[REQUIREMENT]: Extract from the entries below, exactly as given, only the lines from the line containing "Image resolution: width=2560" to the line containing "Open the 营销 marketing sidebar icon", both lines included.

[SUPPLIED MATERIAL]:
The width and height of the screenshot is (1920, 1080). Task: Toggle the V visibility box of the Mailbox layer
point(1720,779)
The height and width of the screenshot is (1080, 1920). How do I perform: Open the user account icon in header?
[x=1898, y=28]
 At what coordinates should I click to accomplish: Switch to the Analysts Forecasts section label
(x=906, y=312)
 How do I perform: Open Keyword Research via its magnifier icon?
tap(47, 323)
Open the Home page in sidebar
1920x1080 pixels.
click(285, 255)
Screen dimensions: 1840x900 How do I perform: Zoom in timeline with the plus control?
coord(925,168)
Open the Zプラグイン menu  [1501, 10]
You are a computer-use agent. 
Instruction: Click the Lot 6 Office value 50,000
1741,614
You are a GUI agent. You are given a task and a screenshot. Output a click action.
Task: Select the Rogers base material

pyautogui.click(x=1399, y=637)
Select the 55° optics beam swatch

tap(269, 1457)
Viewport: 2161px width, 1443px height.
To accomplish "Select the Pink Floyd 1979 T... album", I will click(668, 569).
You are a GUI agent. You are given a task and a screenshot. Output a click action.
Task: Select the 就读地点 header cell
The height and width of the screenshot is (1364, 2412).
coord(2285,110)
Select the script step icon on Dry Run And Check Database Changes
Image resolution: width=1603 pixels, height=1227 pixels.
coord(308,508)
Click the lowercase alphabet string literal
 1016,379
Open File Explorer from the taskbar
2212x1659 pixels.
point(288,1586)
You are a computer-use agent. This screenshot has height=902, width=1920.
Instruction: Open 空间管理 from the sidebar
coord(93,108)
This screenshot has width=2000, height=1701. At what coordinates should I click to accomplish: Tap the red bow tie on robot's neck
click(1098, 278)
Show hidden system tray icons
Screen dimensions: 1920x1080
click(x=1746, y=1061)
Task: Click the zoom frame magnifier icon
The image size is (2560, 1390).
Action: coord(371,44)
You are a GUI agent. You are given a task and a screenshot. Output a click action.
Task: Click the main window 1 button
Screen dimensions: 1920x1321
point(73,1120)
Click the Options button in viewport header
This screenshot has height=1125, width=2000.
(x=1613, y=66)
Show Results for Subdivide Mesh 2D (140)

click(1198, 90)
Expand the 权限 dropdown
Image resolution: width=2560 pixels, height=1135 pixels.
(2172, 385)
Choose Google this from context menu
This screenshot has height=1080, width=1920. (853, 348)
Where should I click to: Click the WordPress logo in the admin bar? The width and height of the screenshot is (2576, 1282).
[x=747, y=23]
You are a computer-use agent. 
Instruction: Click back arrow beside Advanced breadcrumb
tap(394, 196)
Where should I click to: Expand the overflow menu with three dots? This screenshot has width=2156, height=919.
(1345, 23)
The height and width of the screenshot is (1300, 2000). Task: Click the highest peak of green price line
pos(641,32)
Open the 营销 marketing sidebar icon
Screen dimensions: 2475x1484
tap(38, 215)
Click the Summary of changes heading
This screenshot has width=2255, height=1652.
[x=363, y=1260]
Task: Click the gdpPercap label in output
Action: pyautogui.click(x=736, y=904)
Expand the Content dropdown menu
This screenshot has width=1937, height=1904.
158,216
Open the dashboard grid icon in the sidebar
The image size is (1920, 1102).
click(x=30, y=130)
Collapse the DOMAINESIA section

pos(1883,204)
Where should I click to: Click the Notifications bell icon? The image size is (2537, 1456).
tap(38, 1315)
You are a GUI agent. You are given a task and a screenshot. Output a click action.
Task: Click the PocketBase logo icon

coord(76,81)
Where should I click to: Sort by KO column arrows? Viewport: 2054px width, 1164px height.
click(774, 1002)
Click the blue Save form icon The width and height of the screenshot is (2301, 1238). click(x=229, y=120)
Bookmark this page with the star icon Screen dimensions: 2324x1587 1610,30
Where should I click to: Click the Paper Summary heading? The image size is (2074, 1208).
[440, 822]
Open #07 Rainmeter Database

[ANSWER BOX]:
Image resolution: width=2560 pixels, height=1135 pixels.
(2172, 385)
Choose Google this from context menu
This screenshot has height=1080, width=1920. (853, 348)
Where should I click to: Click the WordPress logo in the admin bar? The width and height of the screenshot is (2576, 1282).
[x=747, y=23]
You are a computer-use agent. 
Instruction: Click back arrow beside Advanced breadcrumb
tap(394, 196)
Where should I click to: Expand the overflow menu with three dots? This screenshot has width=2156, height=919.
(1345, 23)
The height and width of the screenshot is (1300, 2000). Task: Click the highest peak of green price line
pos(641,32)
Open the 营销 marketing sidebar icon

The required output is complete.